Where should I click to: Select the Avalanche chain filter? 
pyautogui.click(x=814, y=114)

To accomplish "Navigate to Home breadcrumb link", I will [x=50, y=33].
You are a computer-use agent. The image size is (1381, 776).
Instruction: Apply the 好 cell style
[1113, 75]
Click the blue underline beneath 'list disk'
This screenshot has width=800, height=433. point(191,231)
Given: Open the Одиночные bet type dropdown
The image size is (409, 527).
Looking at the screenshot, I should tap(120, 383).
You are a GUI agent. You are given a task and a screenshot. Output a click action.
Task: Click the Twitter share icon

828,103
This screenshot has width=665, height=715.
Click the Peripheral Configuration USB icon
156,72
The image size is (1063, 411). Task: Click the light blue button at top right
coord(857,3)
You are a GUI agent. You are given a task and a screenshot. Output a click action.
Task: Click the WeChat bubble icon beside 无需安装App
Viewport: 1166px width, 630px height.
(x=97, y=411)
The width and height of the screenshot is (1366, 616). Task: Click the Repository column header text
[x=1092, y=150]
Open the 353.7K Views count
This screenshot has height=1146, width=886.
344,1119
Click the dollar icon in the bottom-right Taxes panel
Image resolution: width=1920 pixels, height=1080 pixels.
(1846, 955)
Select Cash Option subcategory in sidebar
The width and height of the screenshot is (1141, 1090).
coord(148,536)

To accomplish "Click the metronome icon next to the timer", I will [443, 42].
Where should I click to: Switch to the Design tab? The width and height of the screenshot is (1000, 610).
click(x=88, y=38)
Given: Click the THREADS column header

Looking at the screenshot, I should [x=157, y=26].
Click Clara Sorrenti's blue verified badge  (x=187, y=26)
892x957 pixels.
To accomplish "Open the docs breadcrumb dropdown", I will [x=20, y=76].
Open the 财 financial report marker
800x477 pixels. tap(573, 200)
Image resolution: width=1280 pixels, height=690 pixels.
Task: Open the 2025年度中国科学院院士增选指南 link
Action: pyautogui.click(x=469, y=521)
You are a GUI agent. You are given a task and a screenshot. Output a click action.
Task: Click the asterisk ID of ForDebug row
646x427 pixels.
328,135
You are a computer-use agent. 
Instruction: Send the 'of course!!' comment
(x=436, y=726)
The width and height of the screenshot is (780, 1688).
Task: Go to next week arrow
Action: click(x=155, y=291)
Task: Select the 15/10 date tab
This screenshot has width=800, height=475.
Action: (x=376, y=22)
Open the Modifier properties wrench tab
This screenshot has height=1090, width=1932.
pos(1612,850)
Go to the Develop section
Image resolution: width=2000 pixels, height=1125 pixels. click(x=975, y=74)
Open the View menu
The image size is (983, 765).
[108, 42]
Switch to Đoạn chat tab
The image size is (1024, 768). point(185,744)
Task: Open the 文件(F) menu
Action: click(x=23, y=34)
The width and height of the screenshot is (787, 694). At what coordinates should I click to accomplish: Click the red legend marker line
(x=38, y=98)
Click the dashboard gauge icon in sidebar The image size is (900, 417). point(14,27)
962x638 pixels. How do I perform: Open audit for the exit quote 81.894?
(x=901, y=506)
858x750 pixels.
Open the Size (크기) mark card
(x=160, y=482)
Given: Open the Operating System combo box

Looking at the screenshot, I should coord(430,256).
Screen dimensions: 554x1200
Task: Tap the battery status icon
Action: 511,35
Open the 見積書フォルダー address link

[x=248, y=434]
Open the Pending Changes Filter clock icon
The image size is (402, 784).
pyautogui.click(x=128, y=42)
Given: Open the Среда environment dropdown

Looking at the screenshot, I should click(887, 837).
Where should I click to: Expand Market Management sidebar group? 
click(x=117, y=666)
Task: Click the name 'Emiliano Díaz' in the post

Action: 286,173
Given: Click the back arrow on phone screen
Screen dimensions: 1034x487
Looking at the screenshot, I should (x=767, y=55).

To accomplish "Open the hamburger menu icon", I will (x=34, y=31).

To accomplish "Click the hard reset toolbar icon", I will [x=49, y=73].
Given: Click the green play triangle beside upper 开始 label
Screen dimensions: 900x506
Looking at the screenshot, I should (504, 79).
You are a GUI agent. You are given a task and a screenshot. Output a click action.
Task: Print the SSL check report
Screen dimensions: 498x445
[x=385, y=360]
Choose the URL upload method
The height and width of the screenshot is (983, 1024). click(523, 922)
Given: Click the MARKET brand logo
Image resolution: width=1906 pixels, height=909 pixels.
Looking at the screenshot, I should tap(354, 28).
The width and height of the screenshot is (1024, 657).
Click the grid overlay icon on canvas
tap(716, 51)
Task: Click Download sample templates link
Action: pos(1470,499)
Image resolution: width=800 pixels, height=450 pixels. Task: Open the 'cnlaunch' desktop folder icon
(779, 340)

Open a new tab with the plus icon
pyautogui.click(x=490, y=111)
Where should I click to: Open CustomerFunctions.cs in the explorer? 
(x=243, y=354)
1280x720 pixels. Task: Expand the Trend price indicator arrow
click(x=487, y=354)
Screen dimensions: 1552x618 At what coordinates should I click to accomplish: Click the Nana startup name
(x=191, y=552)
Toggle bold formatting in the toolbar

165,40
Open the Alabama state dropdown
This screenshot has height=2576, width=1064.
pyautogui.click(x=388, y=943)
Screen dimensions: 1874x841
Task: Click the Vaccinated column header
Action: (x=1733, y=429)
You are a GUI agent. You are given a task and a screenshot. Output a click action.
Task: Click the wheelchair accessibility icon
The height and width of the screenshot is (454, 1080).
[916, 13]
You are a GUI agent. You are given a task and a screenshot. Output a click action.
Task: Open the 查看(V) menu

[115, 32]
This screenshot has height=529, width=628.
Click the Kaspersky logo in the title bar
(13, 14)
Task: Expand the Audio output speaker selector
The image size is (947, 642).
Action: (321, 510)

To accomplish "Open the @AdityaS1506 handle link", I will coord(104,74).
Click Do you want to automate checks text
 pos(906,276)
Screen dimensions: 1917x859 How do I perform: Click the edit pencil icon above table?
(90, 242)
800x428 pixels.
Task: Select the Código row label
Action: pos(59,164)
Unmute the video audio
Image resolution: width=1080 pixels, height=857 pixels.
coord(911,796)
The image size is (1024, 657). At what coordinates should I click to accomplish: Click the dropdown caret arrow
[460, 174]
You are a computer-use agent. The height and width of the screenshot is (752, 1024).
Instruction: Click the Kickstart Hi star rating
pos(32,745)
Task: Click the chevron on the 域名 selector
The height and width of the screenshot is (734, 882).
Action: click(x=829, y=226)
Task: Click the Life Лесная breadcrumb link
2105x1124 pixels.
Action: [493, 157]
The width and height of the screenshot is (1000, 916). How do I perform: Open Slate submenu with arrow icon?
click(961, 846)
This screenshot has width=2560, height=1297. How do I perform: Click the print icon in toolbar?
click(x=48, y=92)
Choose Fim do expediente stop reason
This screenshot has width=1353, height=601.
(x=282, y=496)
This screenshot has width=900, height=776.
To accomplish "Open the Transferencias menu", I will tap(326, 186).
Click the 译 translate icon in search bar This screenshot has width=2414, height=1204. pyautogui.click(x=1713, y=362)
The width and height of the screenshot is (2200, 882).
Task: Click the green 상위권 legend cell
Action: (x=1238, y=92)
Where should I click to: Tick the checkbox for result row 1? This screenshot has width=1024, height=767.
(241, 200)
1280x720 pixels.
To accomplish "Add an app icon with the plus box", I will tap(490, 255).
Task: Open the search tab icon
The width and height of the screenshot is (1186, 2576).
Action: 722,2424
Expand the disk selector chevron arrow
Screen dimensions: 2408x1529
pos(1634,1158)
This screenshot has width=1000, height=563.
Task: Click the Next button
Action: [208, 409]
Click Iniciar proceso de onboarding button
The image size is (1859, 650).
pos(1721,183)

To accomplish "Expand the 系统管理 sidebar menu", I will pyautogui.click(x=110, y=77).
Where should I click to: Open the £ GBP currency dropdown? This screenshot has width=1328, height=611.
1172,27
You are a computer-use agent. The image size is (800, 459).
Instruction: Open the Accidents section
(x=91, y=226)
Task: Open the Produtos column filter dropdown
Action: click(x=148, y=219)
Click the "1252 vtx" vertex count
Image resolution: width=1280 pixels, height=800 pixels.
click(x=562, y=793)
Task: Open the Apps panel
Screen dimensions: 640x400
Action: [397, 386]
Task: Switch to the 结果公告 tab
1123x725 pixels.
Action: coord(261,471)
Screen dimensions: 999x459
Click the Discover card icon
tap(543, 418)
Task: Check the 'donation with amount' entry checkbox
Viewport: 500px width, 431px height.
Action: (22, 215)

### Written exercise:
Convert the lines between the one holding "Open the Pending Changes Filter clock icon" and the one holding "Action: 286,173", inclusive, into a JSON list of strings with one string per line and no blank lines.

### Result for this task:
[
  "Open the Pending Changes Filter clock icon",
  "The image size is (402, 784).",
  "pyautogui.click(x=128, y=42)",
  "Given: Open the Среда environment dropdown",
  "Looking at the screenshot, I should click(887, 837).",
  "Where should I click to: Expand Market Management sidebar group? ",
  "click(x=117, y=666)",
  "Task: Click the name 'Emiliano Díaz' in the post",
  "Action: 286,173"
]